TEXTO EXTRAÍDO
Puede ser que Dios dé
el pan medido y el agua tasada y que el pueblo no nade en la abundancia y
hasta que carezca de algo. No obstante ya no se esconderá vuestro Maestro…, tus
ojos verán a tu Maestro.
Es posible que el pueblo se desvíe a derecha o a izquierda; entonces escuchará una voz que
le llama al verdadero camino para que camine por él.
El Señor dará la
lluvia para la semilla y dará el grano para la cosecha, y será substancioso;
los ganados pastarán en amplias praderas. Y así va poniendo delante el
nuevo mundo que vendrá con la llegada del Mesías, que va a hacer una realidad
feliz. Va a ser como la luz, que la de la
tarde va a lucir como la de la mañana y la de la mañana lucirá siete veces más.
Todo esto va a suceder cuando el Señor
vende la herida de su pueblo y cure la llaga de su golpe.

DATOS PROPORCIONADOS

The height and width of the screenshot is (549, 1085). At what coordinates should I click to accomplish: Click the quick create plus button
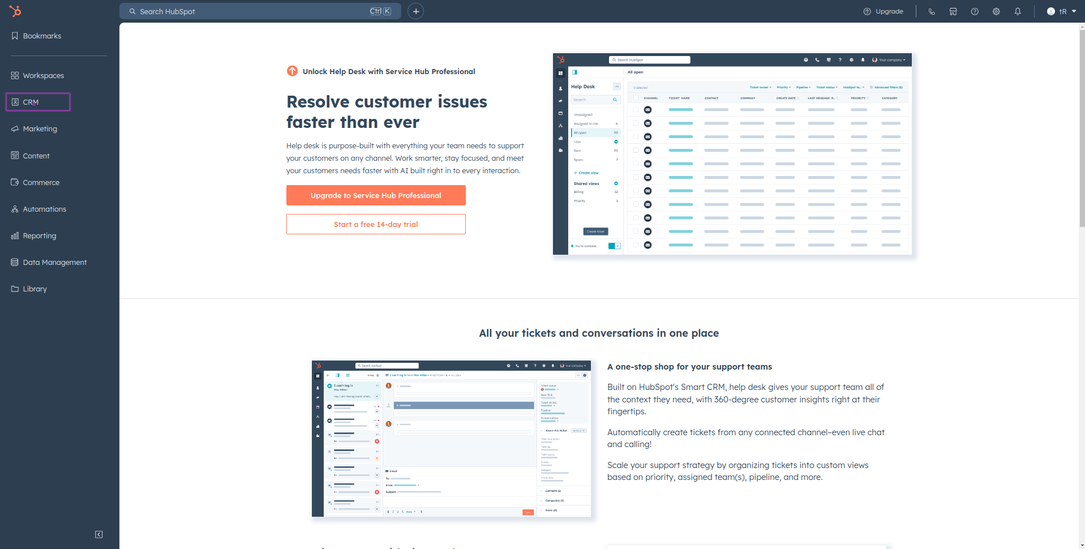415,11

TAREAS DEL EJERCICIO
1. En el texto sobre la llegada del Mesías, ¿cuántas veces más lucirá la luz de la mañana?
2. Edita el texto sobre la llegada del Mesías empezando por "Es posible que" y siguiendo hasta "de su golpe.", y pon "llanuras" en lugar de "praderas".
3. Continúa el texto sobre la llegada del Mesías a partir de su última frase.
Los datos no hacen falta para resolver las tareas.

RESPUESTAS
1. Siete veces más.

2.
Es posible que el pueblo se desvíe a derecha o a izquierda; entonces escuchará una voz que
le llama al verdadero camino para que camine por él.
El Señor dará la
lluvia para la semilla y dará el grano para la cosecha, y será substancioso;
los ganados pastarán en amplias llanuras. Y así va poniendo delante el
nuevo mundo que vendrá con la llegada del Mesías, que va a hacer una realidad
feliz. Va a ser como la luz, que la de la
tarde va a lucir como la de la mañana y la de la mañana lucirá siete veces más.
Todo esto va a suceder cuando el Señor
vende la herida de su pueblo y cure la llaga de su golpe.

3.
El Salmo responderá a todo este precioso panorama con la exclamación:
Dichosos
los que esperan en el Señor,
nuestro Dios merece una alabanza armoniosa.
Pasamos al evangelio (Mt.9,35 a 10,1.6-8). Es la conmiseración
de Jesús ante el pueblo que le sigue, al que le anuncia la buena noticia de la
salvación, y –pasando a la obra- cura todas las enfermedades y todas las dolencias,
porque estaban las gentes extenuadas y abandonadas,
‘como ovejas que no tienen pastor’. Es esa una figura que se le clava a
Jesús en el alma. ¿Por qué las gentes le siguen y –en ocasiones- se olvidan
hasta de comer? Precisamente porque han buscado su refugio en los mentores del
pueblo y no han encontrado acogida. Se vienen a Jesús y Jesús les acoge, les
habla con el alma, les cura sus enfermedades… Son gentes que “no tienen pastor”
y se acogen a Jesús que es el Pastor bueno que está siempre abierto a las
gentes.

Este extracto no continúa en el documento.